╭─ DATA FOR PROCESSING
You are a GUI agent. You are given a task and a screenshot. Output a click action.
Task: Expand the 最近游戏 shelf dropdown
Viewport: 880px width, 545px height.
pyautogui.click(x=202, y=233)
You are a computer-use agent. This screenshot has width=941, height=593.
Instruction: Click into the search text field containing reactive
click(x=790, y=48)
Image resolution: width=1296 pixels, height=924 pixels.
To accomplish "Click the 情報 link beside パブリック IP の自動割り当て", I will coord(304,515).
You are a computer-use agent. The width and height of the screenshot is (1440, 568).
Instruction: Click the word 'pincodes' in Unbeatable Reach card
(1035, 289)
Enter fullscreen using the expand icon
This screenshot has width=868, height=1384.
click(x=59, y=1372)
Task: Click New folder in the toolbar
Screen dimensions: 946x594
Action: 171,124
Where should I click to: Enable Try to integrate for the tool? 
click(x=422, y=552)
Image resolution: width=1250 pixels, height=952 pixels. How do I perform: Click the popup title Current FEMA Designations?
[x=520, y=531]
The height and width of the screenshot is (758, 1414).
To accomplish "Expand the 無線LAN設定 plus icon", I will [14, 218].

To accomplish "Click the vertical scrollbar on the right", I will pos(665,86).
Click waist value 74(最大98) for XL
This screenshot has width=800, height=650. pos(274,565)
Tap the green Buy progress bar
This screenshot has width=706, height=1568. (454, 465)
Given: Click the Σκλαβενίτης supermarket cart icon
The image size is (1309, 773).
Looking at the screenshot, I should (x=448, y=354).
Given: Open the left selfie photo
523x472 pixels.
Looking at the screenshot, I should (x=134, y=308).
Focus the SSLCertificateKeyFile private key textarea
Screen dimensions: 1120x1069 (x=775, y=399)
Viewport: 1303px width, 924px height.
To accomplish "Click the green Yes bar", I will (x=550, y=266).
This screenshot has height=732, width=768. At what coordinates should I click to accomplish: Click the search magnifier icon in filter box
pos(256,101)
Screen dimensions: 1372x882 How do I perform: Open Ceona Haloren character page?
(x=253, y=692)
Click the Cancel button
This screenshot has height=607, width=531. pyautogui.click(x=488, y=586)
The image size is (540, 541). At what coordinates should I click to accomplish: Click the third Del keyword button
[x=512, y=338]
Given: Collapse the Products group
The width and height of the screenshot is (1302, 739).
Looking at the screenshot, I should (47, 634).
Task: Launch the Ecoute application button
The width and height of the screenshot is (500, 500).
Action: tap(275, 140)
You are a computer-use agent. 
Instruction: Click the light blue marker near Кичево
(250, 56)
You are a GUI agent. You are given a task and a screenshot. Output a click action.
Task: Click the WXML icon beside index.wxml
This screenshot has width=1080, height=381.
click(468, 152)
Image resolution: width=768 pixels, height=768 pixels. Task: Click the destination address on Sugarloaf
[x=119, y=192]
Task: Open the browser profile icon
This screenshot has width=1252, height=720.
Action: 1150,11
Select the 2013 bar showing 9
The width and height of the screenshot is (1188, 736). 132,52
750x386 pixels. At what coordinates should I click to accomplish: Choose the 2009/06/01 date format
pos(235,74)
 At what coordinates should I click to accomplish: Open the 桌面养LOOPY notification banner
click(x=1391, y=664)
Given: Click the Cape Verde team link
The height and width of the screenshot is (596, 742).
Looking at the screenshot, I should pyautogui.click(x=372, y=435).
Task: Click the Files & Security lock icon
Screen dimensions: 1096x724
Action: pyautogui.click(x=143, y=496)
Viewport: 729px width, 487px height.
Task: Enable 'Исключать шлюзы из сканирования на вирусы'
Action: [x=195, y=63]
╰─
WHAT THIS TASK INVOLVES: In the records above, locate every line with the string "agent" and copy it.

SOLUTION TO THIS TASK:
You are a GUI agent. You are given a task and a screenshot. Output a click action.
You are a computer-use agent. This screenshot has width=941, height=593.
You are a computer-use agent. The width and height of the screenshot is (1440, 568).
You are a computer-use agent. 
You are a GUI agent. You are given a task and a screenshot. Output a click action.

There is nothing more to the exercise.